*** Begin section ***
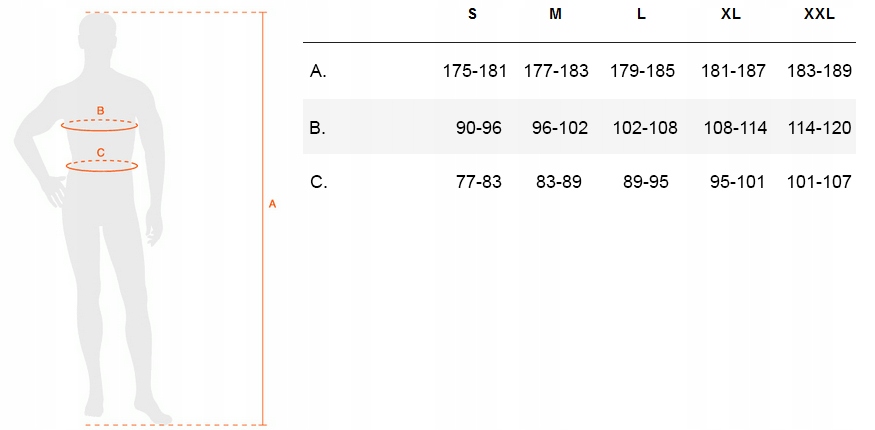Click the M size column header
This screenshot has width=875, height=430.
555,15
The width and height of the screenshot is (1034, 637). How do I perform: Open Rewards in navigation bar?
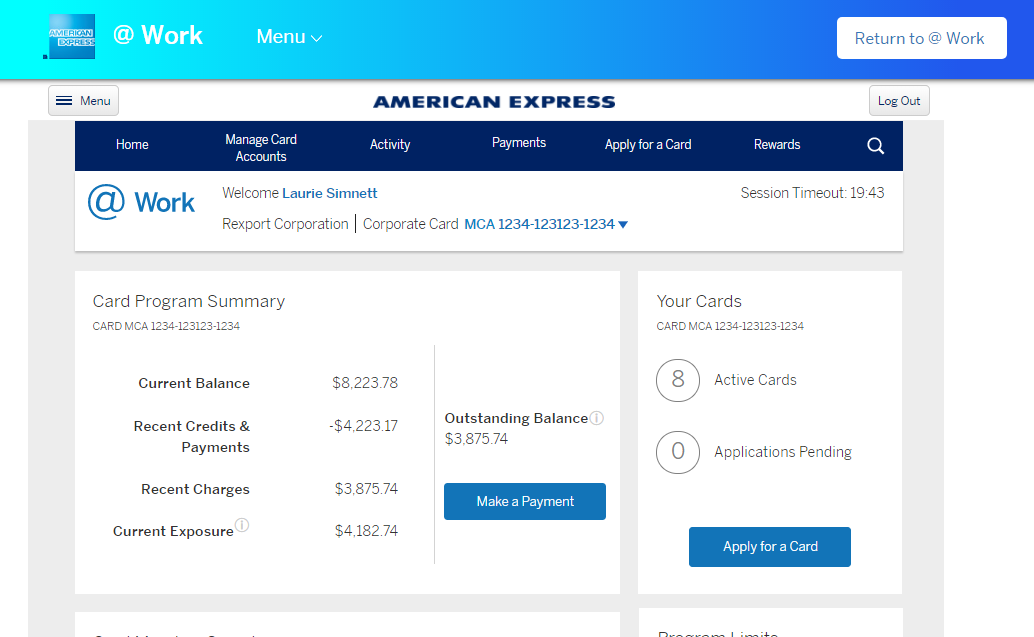pos(777,145)
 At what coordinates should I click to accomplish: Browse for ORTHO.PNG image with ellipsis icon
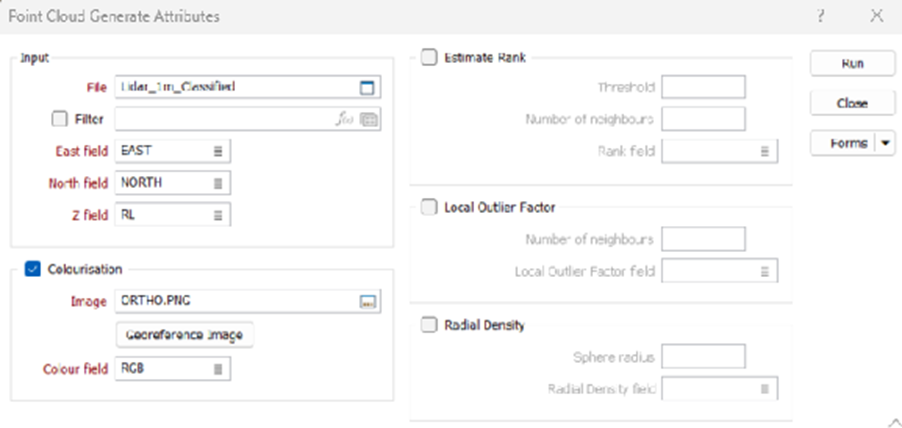click(368, 300)
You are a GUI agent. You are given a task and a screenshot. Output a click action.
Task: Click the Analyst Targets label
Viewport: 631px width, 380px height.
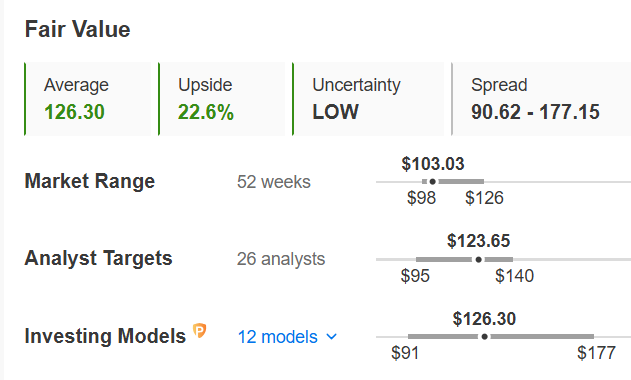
*** End section ***
**Aim of the task**.
The copy should hold exactly the lines from the line containing "At what coordinates" through the last line of the records, both included, and no pictures or other lines.

**Answer box**.
 At what coordinates should I click to accomplish: Browse for ORTHO.PNG image with ellipsis icon
click(368, 300)
You are a GUI agent. You are given a task and a screenshot. Output a click action.
Task: Click the Analyst Targets label
Viewport: 631px width, 380px height.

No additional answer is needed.